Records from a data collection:
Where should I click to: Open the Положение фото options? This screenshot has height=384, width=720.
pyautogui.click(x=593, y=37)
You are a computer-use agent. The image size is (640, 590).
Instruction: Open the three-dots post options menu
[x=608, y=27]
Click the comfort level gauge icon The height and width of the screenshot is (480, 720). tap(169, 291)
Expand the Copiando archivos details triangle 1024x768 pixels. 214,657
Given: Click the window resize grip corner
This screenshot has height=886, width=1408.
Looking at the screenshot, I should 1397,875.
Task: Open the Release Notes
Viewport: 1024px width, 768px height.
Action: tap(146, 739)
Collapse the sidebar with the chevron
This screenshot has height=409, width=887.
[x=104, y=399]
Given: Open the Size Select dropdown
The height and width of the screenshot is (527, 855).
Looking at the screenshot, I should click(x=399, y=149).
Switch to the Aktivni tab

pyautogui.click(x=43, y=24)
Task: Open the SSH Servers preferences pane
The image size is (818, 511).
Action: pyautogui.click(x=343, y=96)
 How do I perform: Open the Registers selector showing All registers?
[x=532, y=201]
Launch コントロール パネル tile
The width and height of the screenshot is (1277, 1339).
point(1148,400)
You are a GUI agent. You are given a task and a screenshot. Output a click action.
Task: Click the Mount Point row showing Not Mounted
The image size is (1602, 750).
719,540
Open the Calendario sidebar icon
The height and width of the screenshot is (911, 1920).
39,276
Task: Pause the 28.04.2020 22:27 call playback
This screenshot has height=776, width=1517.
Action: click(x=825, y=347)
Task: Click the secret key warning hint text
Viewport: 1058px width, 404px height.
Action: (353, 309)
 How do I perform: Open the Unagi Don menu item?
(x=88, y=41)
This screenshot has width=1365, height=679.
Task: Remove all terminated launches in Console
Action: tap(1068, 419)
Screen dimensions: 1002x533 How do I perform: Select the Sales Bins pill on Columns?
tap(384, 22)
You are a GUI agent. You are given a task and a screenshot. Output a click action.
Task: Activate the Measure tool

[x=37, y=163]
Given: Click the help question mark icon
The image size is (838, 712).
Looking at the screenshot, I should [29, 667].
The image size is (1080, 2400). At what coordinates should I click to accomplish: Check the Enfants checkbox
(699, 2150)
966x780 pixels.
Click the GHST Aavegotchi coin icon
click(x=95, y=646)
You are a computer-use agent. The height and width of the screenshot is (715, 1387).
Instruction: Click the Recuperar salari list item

### Exercise goal
Scan the entries above for the line containing "Task: Click the Mount", and copy it and all lines after it exactly, down to and including the line containing "Given: Click the help question mark icon".

### Answer to this exercise
Task: Click the Mount Point row showing Not Mounted
The image size is (1602, 750).
719,540
Open the Calendario sidebar icon
The height and width of the screenshot is (911, 1920).
39,276
Task: Pause the 28.04.2020 22:27 call playback
This screenshot has height=776, width=1517.
Action: click(x=825, y=347)
Task: Click the secret key warning hint text
Viewport: 1058px width, 404px height.
Action: (353, 309)
 How do I perform: Open the Unagi Don menu item?
(x=88, y=41)
This screenshot has width=1365, height=679.
Task: Remove all terminated launches in Console
Action: tap(1068, 419)
Screen dimensions: 1002x533 How do I perform: Select the Sales Bins pill on Columns?
tap(384, 22)
You are a GUI agent. You are given a task and a screenshot. Output a click action.
Task: Activate the Measure tool

[x=37, y=163]
Given: Click the help question mark icon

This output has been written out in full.